I recently finished authoring a book that teaches beginners how to 
program VUI (voice user interface) applications  using a specialized 
(and obscure) programming language called Interaction Composer. I wrote 
the book, called "The Interaction Composer Cookbook" in a style similar 
to the "For Dummies" book series. Doing that gave me some insights as to 
what it takes to write for the novice.

I have been told that my book makes it very easy even for rank beginners 
to start developing voice applications with the language.
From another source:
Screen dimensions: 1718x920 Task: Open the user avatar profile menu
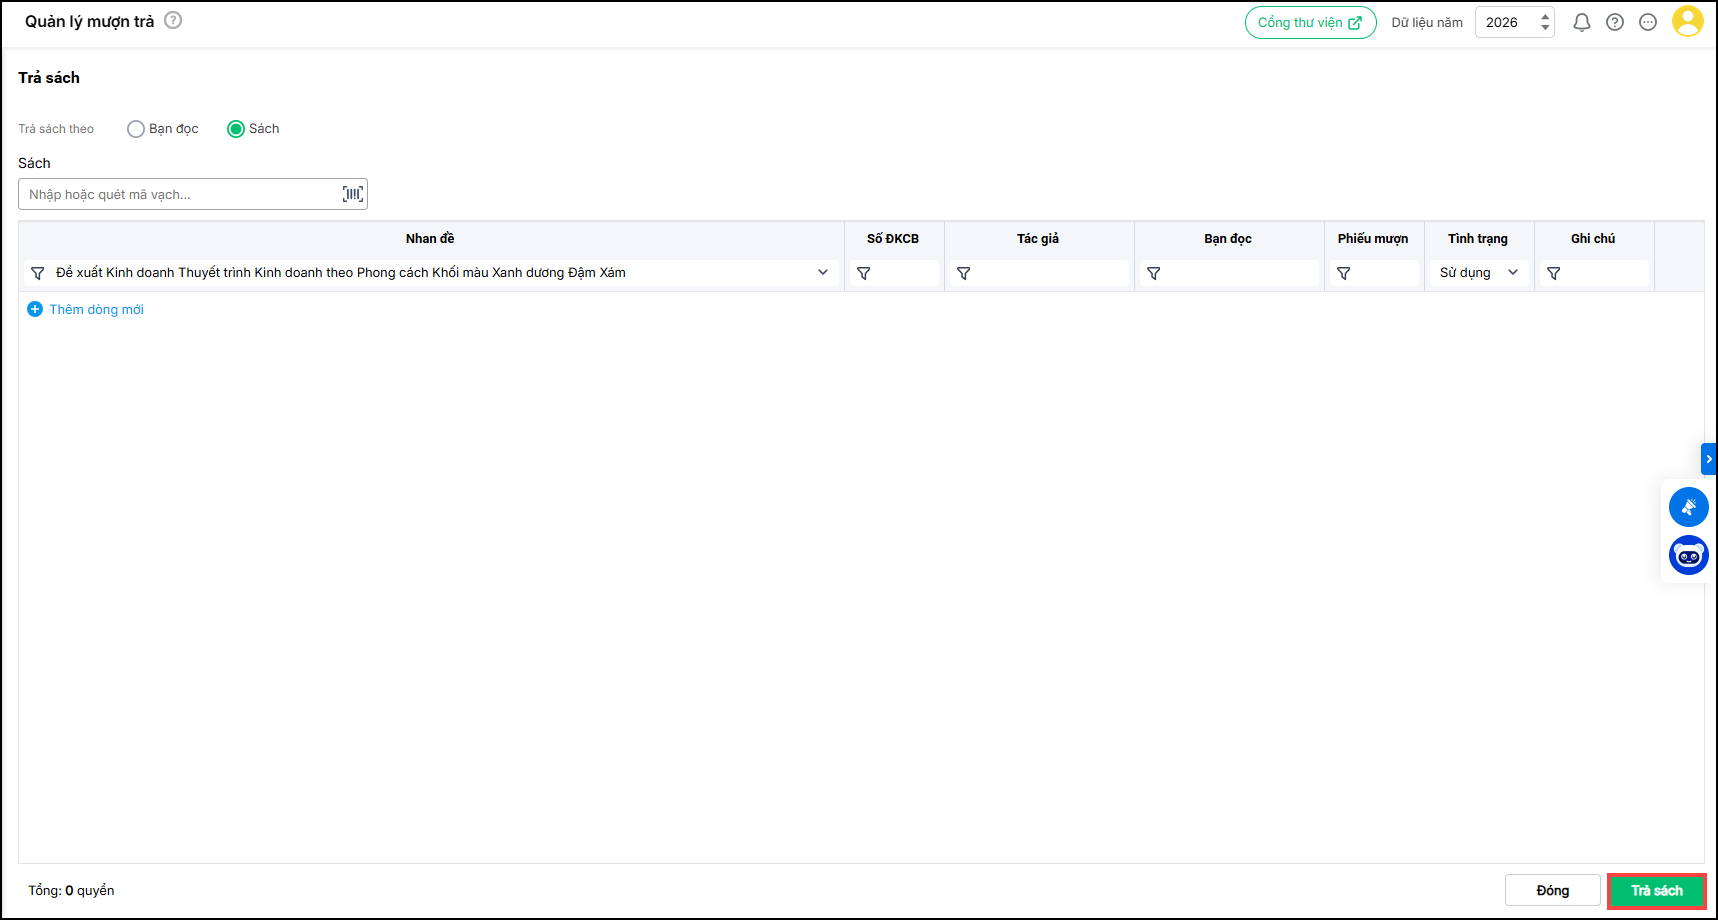coord(1687,21)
You can 
download a copy of the book in PDF format here:
http://www.teledon.info/CVG/IC_Cookbook_v2.pdf

I didn't use hyperlinks in this book because it was intended to be 
published in printed form as well as electronic form.
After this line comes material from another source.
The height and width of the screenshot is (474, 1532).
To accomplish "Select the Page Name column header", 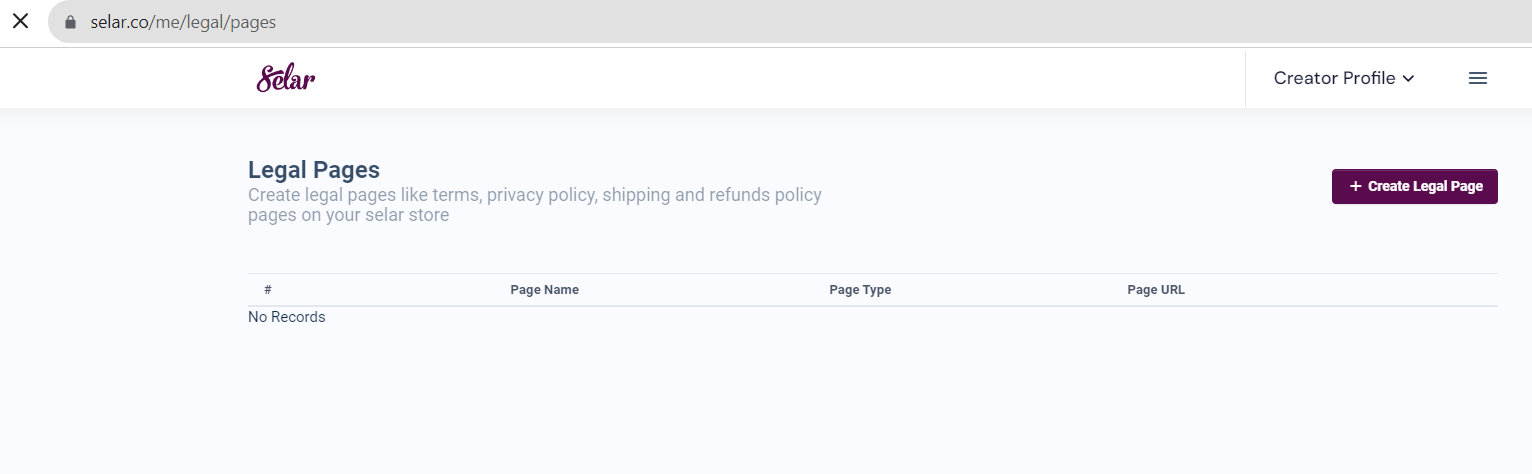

This book is written in a linear tutorial style which makes it much 
easier to bring a novice along, than a random-access reference tutorial. 
I was able to introduce new concepts in a linear sequence that optimizes 
the learning curve. The J reference-tutorial will be more difficult to 
create, as it needs to deal with readers who can enter the tutorial at 
any one of 120 places at random. However, I believe that there are a few 
key philosophies that I used when writing the book that are still valid, 
even for a random-access reference/tutorial.

1) Never introduce any concept before it is needed to explain the 
current example that you are working on. Putting lots of "this is 
interesting" or "you will eventually need to know this" links in the 
text will cause more distraction and confusion than help.

2) .Never talk about more of what a function can do than is needed for 
the current example.

3) Try to introduce only one new concept per example. For that matter, 
several examples may be needed to introduce one new concept. Take baby 
steps, not leaps of intuition

I am convinced that a J tutorial can be made useful to both the total 
novice and more advanced users. However, people with the skills to write 
that way are fairly rare. It doesn't necessarily require a novice to 
help write the tutorial, though that can be very useful. However someone 
experienced that can remember exactly what problems they had, and what 
concepts were difficult to understand, can be just as helpful.